— Exercises —
a – Rewrite the stretch of the rattlesnake roundup commentary from "Some of those" through "in the hunts.", replacing "a variety of factors" with "several factors".
b – Carry on the rattlesnake roundup commentary from its last sentence.

— Given passage —
——
Savannah Morning News, January 26, 2014

Commentary: Don't let snake rattles in Georgia go silent
By Collette Adkins Giese

One of the enduring memories for anyone who ventures out to Whigham in southwest Georgia this weekend for the state’s last-remaining annual rattlesnake roundup is likely to be of how few snakes they’ll see.

The days when hundreds and hundreds of rattlers would be put on display are long gone.

Some of those who still support the roundups contend the decline has been caused by a variety of factors, including shorter snake-hunting seasons and the fact that fewer people are participating in the hunts.

What they won’t mention is that eastern diamondback rattlesnake populations are fast disappearing from the Southeast due to decades of over-collection and destruction of all but about 3 percent of the snake’s traditional longleaf pine habitat.

Despite assertions by many snake hunters that the populations are doing just fine, all the best scientific evidence in recent years suggests quite the opposite.

Even at the Southeast’s remaining rattlesnake roundups, the evidence of decline is mounting. The size and numbers of eastern diamondback rattlesnakes targeted by four rattlesnake roundups over the last 25 years reflects a steady decline in the weights of even the prize-winning snakes, according to research by rattlesnake expert, Dr. Bruce Means.

Means also analyzed 50 years of data for the longest running roundups and found the total number of captured rattlesnakes declined by 67 percent in the last two decades.

Rattlesnakes are also declining due to unbridled agricultural and urban development. Remaining habitat supporting large populations of eastern diamondbacks is now located only in northern Florida and southern Georgia. The species is likely gone from Louisiana, endangered in North Carolina, and scarce in South Carolina, Alabama and Mississippi.
——
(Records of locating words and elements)

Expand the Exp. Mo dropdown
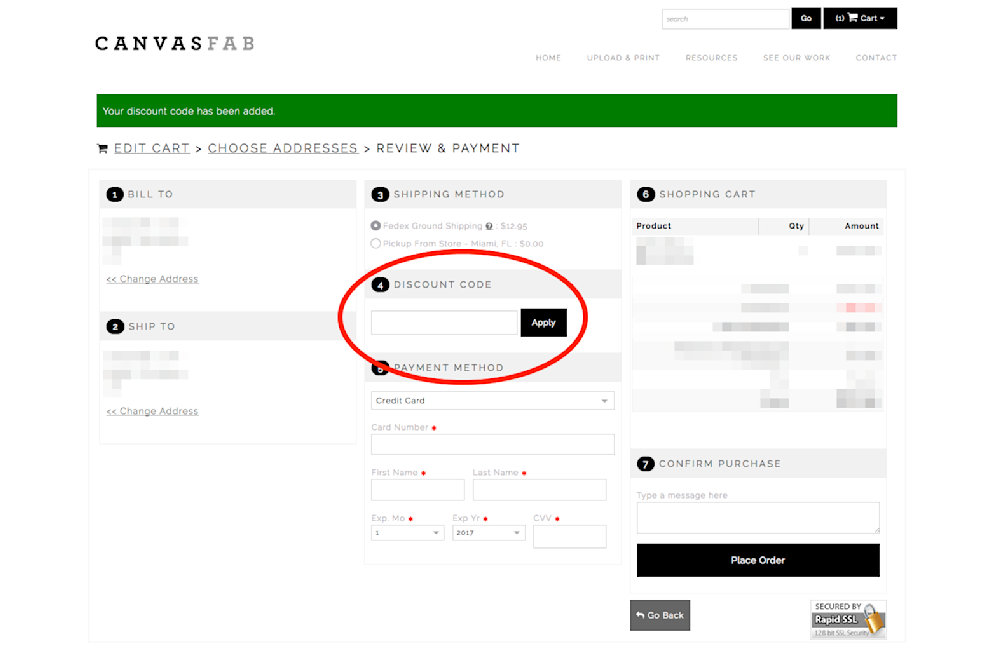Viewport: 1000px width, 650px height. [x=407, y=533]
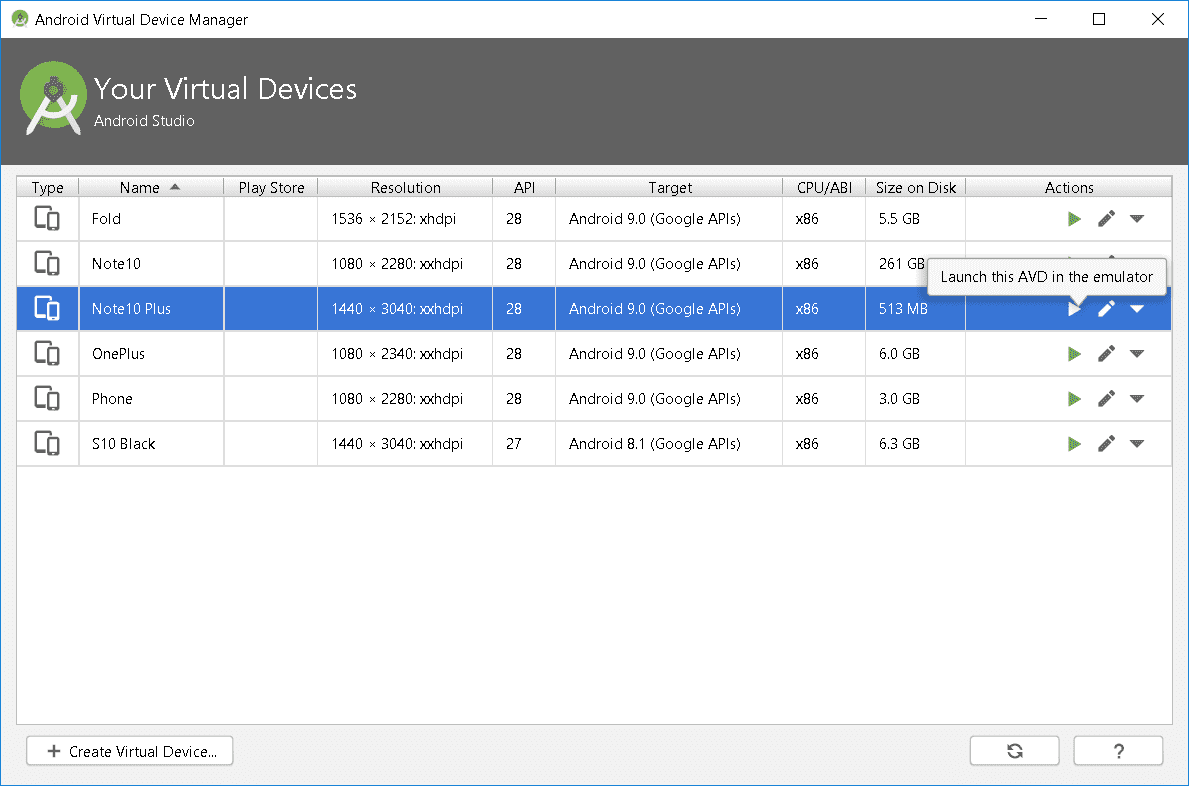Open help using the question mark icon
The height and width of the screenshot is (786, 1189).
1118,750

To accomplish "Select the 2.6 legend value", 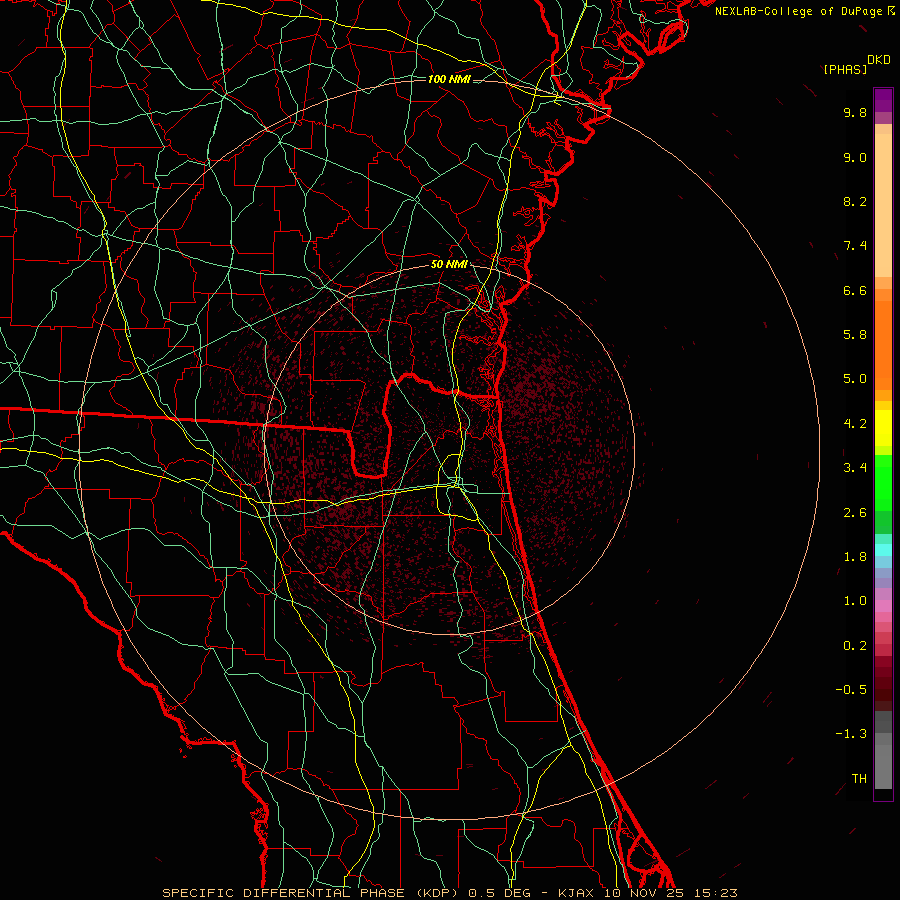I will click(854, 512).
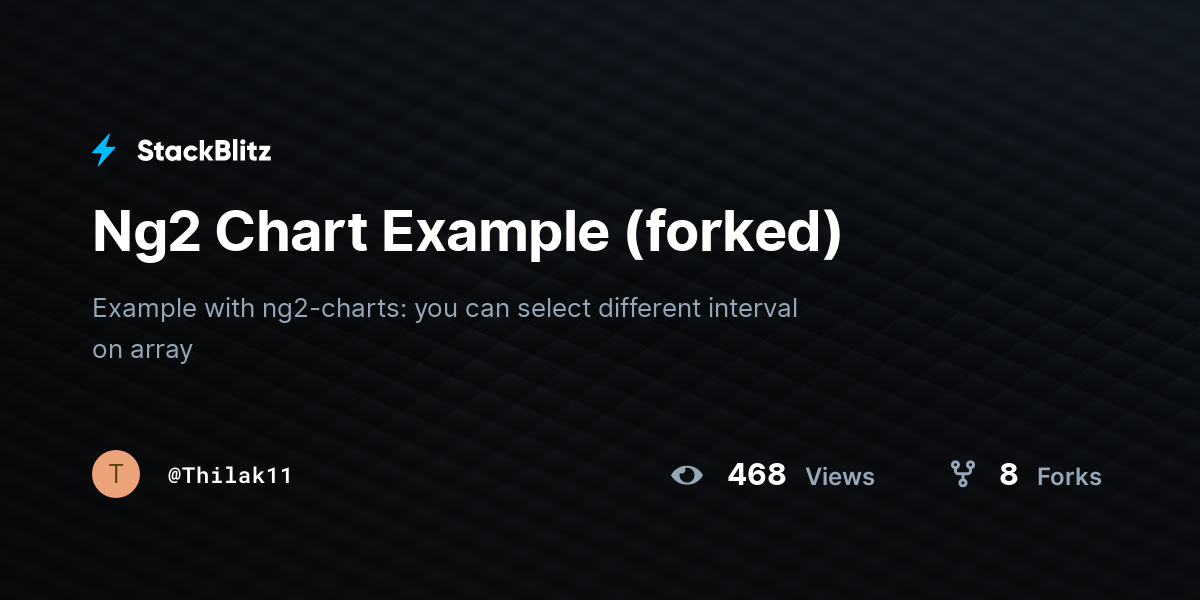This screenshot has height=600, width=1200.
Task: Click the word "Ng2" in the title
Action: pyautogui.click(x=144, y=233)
——
— Answers to each task —
a –
Some of those who still support the roundups contend the decline has been caused by several factors, including shorter snake-hunting seasons and the fact that fewer people are participating in the hunts.

b –
Given the undeniably sad shape of the rattlesnake population, and the fact that rattlesnake hunters continue to remove remaining snakes from the wild, the only reasonable way to stop the population from pushing on toward extinction is Endangered Species Act protections.

That’s why the conservation group that I work for asked the U.S. Fish and Wildlife Service to provide federal protection for eastern diamondbacks. The wildlife agency found that the snakes may deserve a place on the list of protected species and is conducting a full status review.

With the compelling evidence of the snake’s decline, all of Georgia’s other roundups have abandoned the inhumane and outdated practice of removing rare rattlers from the wild.

Two years ago, the town of Claxton received a boost in attendance after replacing its roundup with the Claxton Rattlesnake and Wildlife Festival, where no snakes are taken from the wild and killed. Captive rattlesnakes are displayed, along with many other educational wildlife exhibits.

As the avid response to Claxton’s wildlife festival demonstrates, the majority of people have no interest in persecuting snakes.

They simply want the privilege of seeing — and learning about — these increasingly rare representatives of our wild natural heritage in an environment that’s safe for humans, and for the snakes.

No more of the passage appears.